The U.S. Supreme Court in 1879 upheld the anti-polygamy law. And with federal pressure mounting, the church in 1890 disavowed polygamy.

Six years later, as a condition of statehood, the practice was prohibited in the Utah Constitution.

But the long-secretive polygamous societies have endured, and members have begun to speak up. Some have agreed to interviews with reporters or held news conferences. Most notably, 100 polygamists from various groups attended hearings at the state Legislature in February, and persuaded lawmakers to soften the penalty for arranging polygamous marriages.

"They've probably had a stomach full of negative press and have set out to say something positive," said Dave Zolman, a former state lawmaker who lost his seat in part because of his support for polygamists' rights. "They have allowed themselves to be painted into the corner with their silence and their secrecy.
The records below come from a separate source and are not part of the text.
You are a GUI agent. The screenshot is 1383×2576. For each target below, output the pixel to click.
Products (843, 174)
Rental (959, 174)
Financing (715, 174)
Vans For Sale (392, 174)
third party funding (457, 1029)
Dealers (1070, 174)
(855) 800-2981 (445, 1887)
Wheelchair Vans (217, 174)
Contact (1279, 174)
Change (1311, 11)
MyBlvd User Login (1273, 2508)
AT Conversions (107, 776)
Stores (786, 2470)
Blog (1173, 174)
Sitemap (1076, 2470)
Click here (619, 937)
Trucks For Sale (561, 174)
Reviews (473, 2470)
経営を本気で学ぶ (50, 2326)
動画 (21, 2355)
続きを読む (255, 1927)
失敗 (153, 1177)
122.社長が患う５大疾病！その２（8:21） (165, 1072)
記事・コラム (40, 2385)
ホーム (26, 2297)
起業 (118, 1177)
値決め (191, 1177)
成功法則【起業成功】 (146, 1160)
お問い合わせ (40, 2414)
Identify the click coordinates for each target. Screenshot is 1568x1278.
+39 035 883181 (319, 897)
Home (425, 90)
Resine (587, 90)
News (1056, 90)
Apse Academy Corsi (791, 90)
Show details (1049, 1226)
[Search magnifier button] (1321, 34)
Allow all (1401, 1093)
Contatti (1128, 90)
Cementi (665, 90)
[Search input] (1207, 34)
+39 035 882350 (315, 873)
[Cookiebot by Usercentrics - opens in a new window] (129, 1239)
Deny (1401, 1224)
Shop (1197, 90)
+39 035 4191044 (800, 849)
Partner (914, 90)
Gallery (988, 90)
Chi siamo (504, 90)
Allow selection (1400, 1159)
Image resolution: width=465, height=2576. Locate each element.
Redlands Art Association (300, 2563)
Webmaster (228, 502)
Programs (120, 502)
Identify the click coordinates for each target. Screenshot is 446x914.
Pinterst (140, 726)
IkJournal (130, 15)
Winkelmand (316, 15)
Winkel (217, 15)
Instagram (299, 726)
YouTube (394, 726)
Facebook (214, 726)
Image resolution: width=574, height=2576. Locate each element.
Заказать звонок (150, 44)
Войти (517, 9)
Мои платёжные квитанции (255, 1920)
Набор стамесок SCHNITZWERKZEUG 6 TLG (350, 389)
And I told them, how do you ever expect to get your civil rights if you behave that way?"

Erickson acknowledged that Green's prosecution could force polygamists into hiding even further.

"There's always that possibility because they like to play the martyr role," she said. "I just think they're going to keep it more quiet, because that's part of polygamy and that's part of their addiction and their abuses."

But Mary Batchelor, who co-authored a book, "Voices in Harmony," in an attempt to draw more positive attention to polygamy, said driving the practice further underground could keep polygamists from seeking hospital treatment or sending their children to school.

"We felt that there has been a degree of acceptance in the last 50 years, where our people … have become more open and more willing to interact in society," she said. "They're not in hiding and I really feel that a return to the way it used to be is really harmful to polygamous families and particularly children."